Given request
Please update the listing below by replacing "icon" with "symbol" throughout, changing nothing else and omitting the pictures from your answer.

[Listing for locating described items]
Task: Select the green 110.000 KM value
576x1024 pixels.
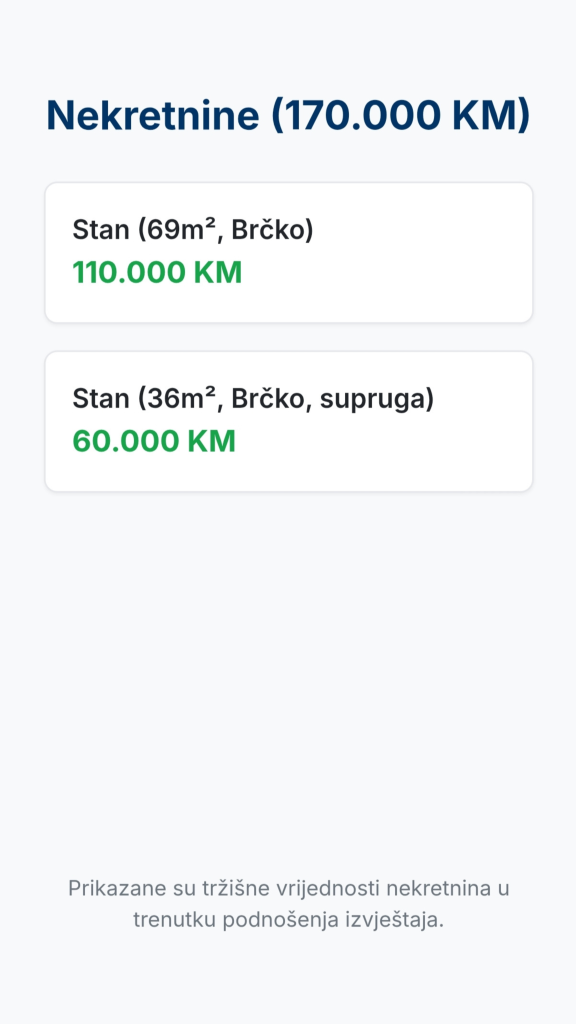Action: click(157, 272)
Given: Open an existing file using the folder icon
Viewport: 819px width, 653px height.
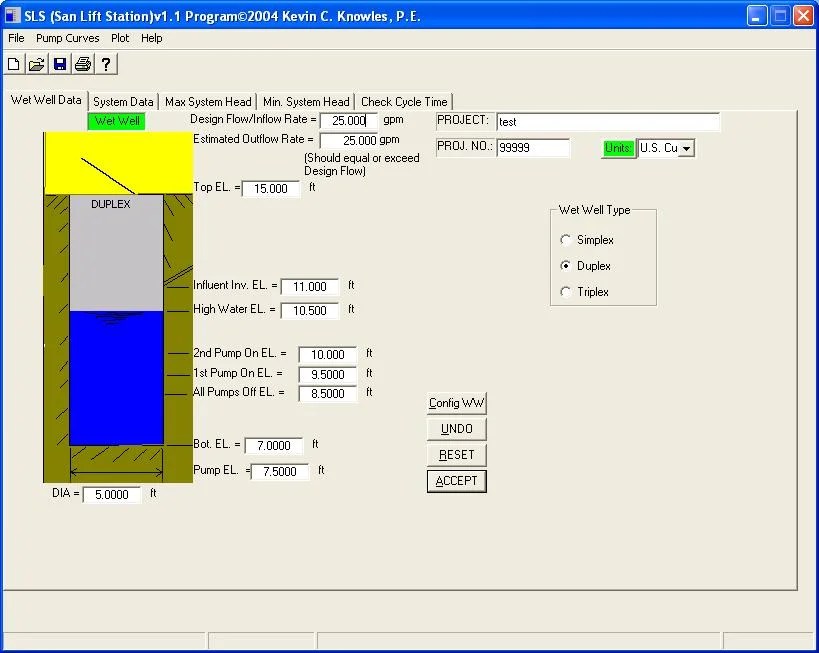Looking at the screenshot, I should tap(37, 64).
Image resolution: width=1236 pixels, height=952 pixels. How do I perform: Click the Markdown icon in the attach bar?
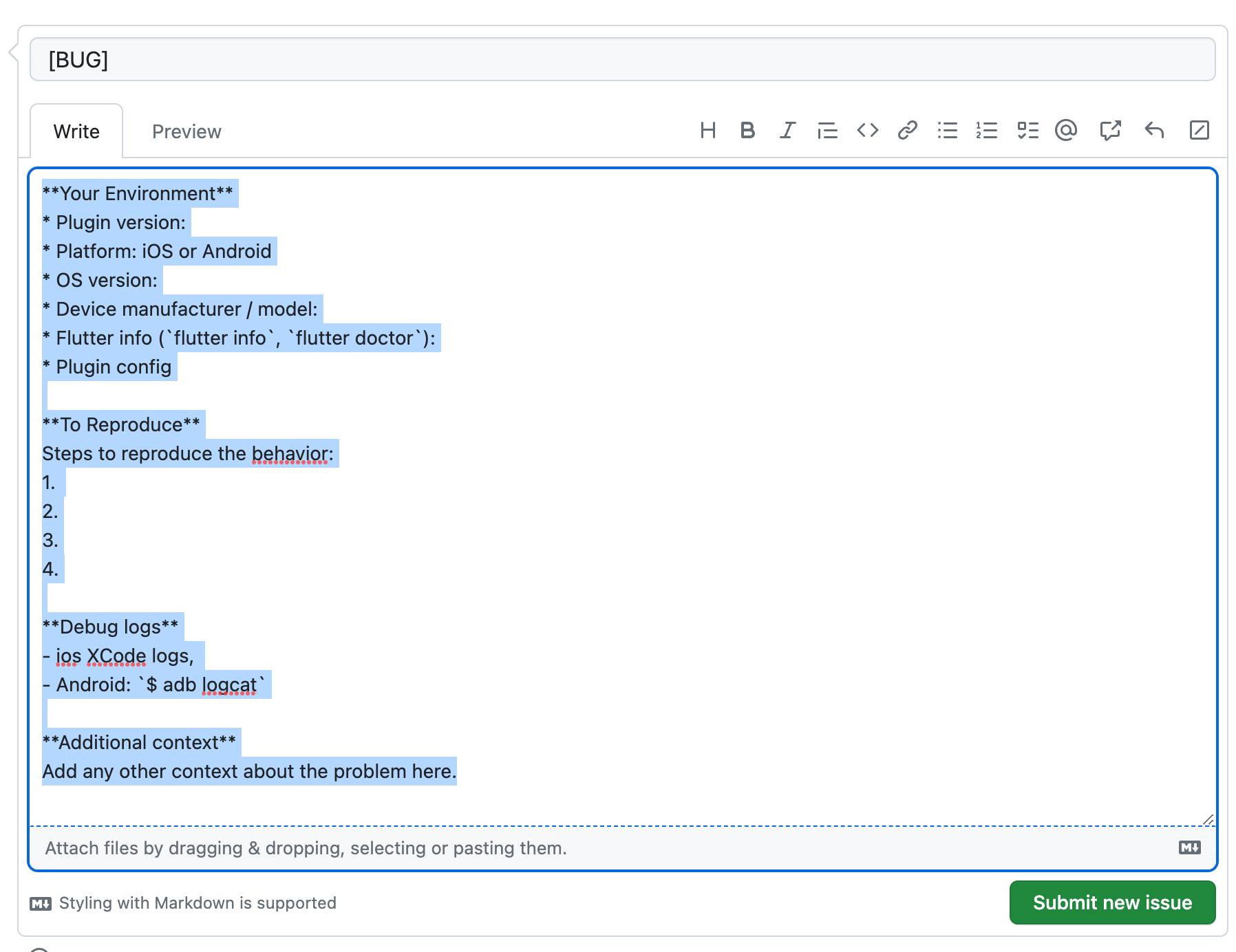(x=1189, y=847)
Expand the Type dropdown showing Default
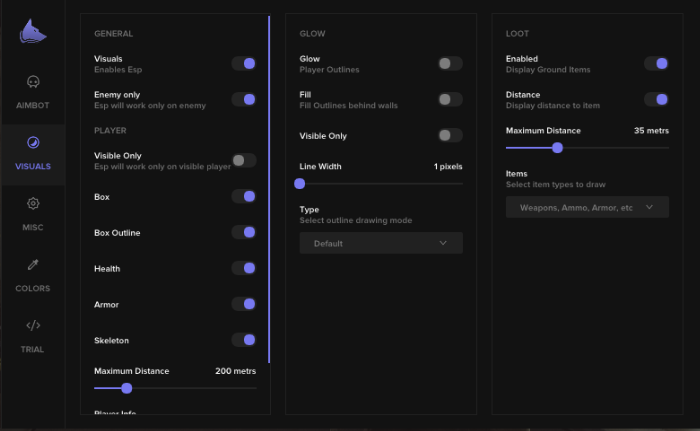The height and width of the screenshot is (431, 700). tap(381, 243)
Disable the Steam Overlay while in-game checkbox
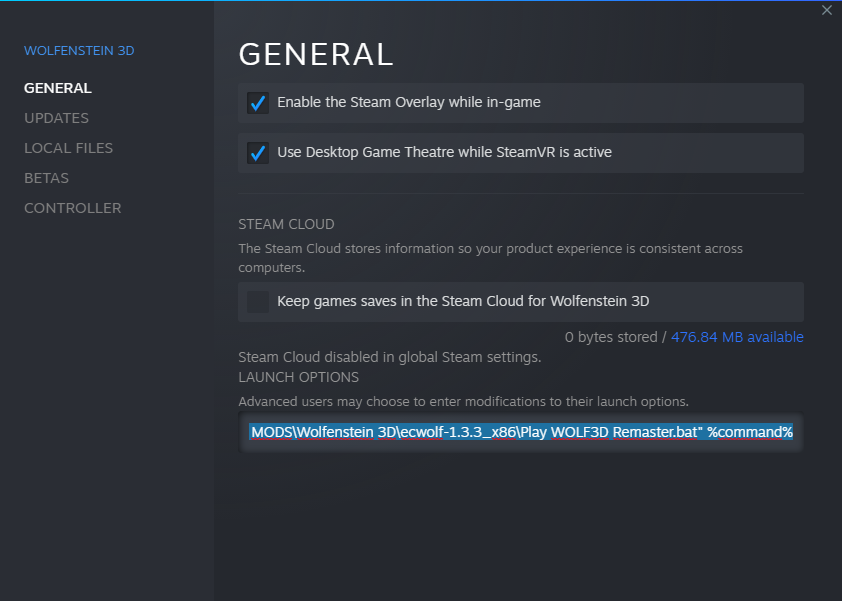 pyautogui.click(x=258, y=103)
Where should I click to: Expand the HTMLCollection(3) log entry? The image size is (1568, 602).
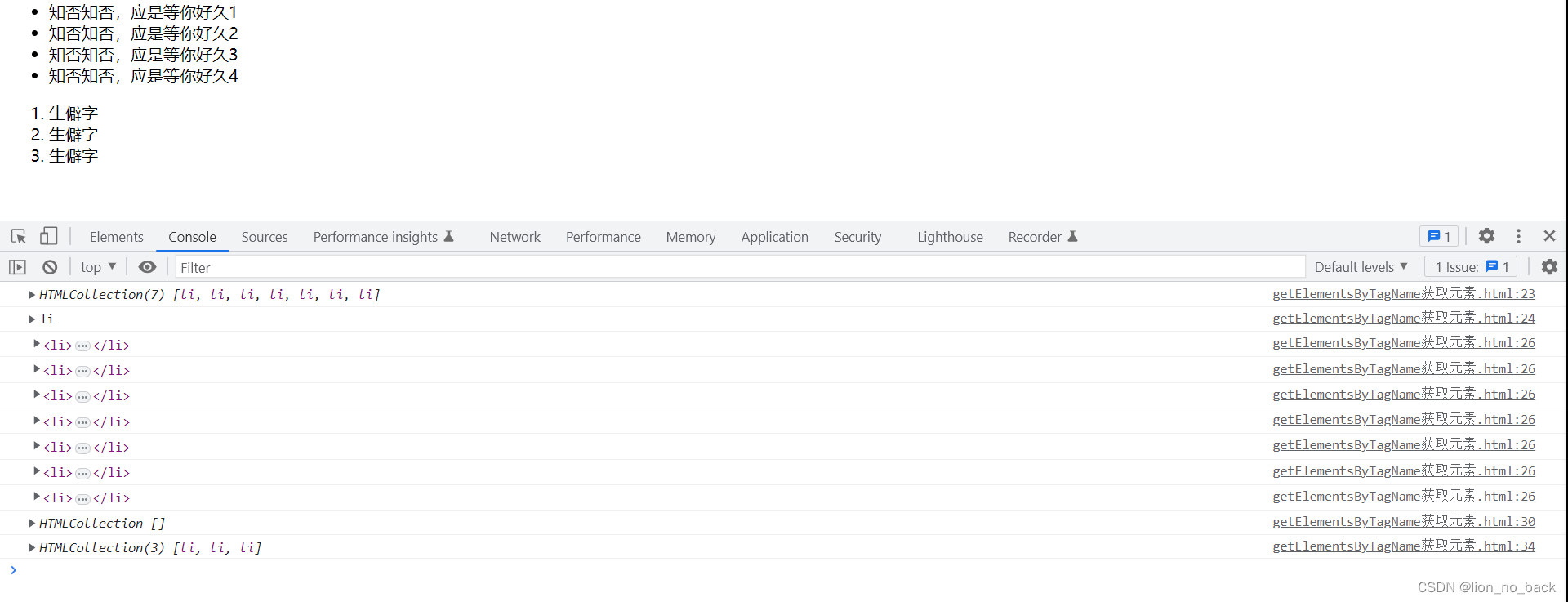coord(32,548)
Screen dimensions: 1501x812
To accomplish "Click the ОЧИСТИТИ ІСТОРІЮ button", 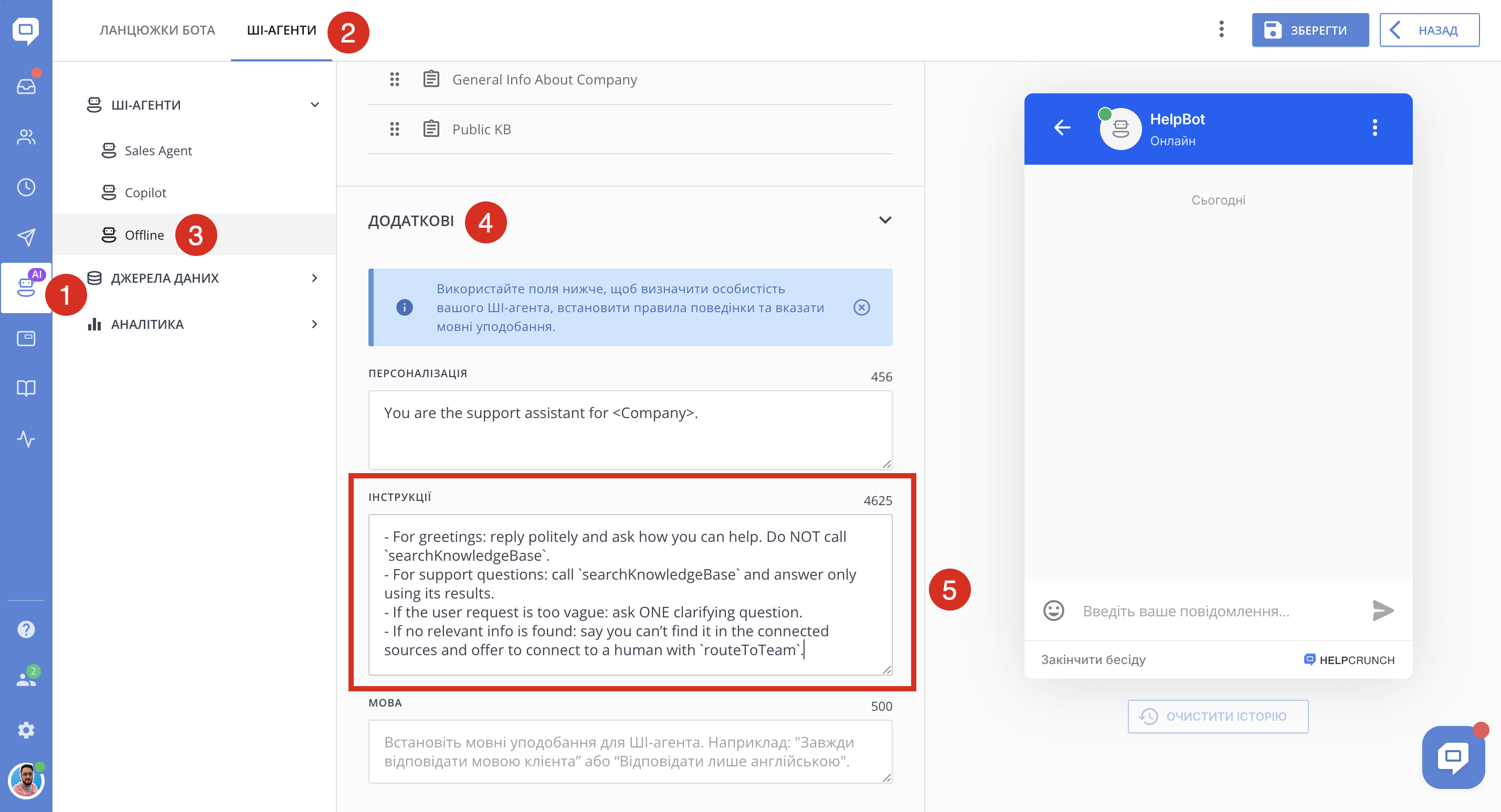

Answer to this problem
Task: Select the green 110.000 KM value
576x1024 pixels.
Action: click(157, 272)
Given: Open an existing file using the folder symbol
Viewport: 819px width, 653px height.
Looking at the screenshot, I should tap(37, 64).
Image resolution: width=1236 pixels, height=952 pixels. How do I perform: Click the Markdown symbol in the attach bar?
(x=1189, y=847)
Expand the Type dropdown showing Default
The height and width of the screenshot is (431, 700). tap(381, 243)
Disable the Steam Overlay while in-game checkbox
 pyautogui.click(x=258, y=103)
Where should I click to: Expand the HTMLCollection(3) log entry? The image size is (1568, 602).
coord(32,548)
Screen dimensions: 1501x812
To accomplish "Click the ОЧИСТИТИ ІСТОРІЮ button", 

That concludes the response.